Thursday, June 6, 2013

JCM 1232


http://archives.umc.org/interior_judicial.asp?mid=263&JDID=1354&JDMOD=VWD&SN=1201&EN=1240

RECONSIDERATION OF JCM 1217

This memorandum relates to reconsideration of JCM 1217, a request from California-Pacific Conference.  Again the Judicial Council decided not to reconsider and, as usual, did not offer any rationale that might help us.  At issue in JCD 1217 was the request for recompense for the respondent based on P 2701 during appeal.  In 1984, General Conference voted that the suspension of a pastor lasted through appeal and the pastor was owed his support package until the end of the judicial process.  Some of that wording remains in P 2701 and 2704.3 (2008 BOD).  However, another passage was added to the Discipline more recently which says that a pastor’s rights end upon convection and removal from ministry, thus removing his right to pastoral support during appeal, a financially devastating circumstance to the respondent, especially if the results of the trial court decision was mixed.  The Council ruled the request should have gone to the trial court before the trial ended rather than to the jurisdiction’s appellate committee and then to the Council.

At issue, I suspect, was the mixing of civil and church law.  In civil law there are appellate processes that can be used without completion of a trial, such as possible prejudice of the judge, improper procedures used by the prosecution that are prejudicing a case, and so forth. and I wish the Council would take time to explore the differences so that confusion over them would not persist in our system.  With so many secular lawyers on the Council, it is hoped that there would be serious discussion and review of the differences rather than just allowing the continuation of blurring the two.
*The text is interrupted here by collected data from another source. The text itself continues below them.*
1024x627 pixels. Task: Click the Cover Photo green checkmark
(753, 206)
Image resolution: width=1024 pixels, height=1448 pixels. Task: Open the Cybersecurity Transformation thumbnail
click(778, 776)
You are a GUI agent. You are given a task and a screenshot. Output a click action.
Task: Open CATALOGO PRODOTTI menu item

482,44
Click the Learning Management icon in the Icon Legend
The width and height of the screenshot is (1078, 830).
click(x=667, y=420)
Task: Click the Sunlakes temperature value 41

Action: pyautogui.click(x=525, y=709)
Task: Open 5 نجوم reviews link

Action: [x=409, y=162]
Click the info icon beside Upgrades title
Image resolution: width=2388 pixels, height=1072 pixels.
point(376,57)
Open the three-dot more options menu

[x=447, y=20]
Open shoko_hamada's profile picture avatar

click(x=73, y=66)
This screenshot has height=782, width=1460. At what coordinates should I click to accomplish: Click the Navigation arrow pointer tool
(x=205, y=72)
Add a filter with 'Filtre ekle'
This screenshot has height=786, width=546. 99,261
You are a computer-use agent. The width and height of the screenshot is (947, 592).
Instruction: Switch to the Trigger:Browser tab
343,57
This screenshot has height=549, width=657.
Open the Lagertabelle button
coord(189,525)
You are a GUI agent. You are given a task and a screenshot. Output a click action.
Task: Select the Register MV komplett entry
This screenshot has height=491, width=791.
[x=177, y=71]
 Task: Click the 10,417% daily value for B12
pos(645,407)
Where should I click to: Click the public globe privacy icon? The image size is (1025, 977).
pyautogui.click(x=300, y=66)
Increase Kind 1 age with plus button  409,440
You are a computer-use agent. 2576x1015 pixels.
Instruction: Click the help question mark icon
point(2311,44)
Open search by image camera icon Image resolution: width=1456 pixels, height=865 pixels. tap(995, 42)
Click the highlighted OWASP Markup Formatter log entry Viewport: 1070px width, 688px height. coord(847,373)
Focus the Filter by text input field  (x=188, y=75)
In the earlier case in which I participated before the Council, one of the issues was over the necessity of objections in church trials in order for an issue to be subject to appeal.  We argued that in every other appeal situation within the church, objections could be raised after the actions were completed and were not required during the respective processes.  We argued that since our denomination does not have a way to appeal based on incompetent counsel, being a church system of justice, we allowed for objections to be raised after the fact upon reasonable reflection (PP 2706.3, 2708.3, 2715.1, 2715.7, and 2715.9).  Even P 2710.6 does not add that objections are required for appeal.  In our case, counsel chose the strategy to not object.  Being a church trial, even that strategy was thrown to the winds on several occasions and objections were raised during sidebar conferences off the record and then not brought up on the record afterward.  The Council was not convinced by our argument because there was no record and ruled that objections on the record at the moment of the action were required   This uncritical mixing of civil court proceedings and church proceedings is most unfortunate. 

Hopefully, future Council sessions will be wise enough to clarify such differences where it can do so rightly, and the General Conference can do what it must to sort out such differences.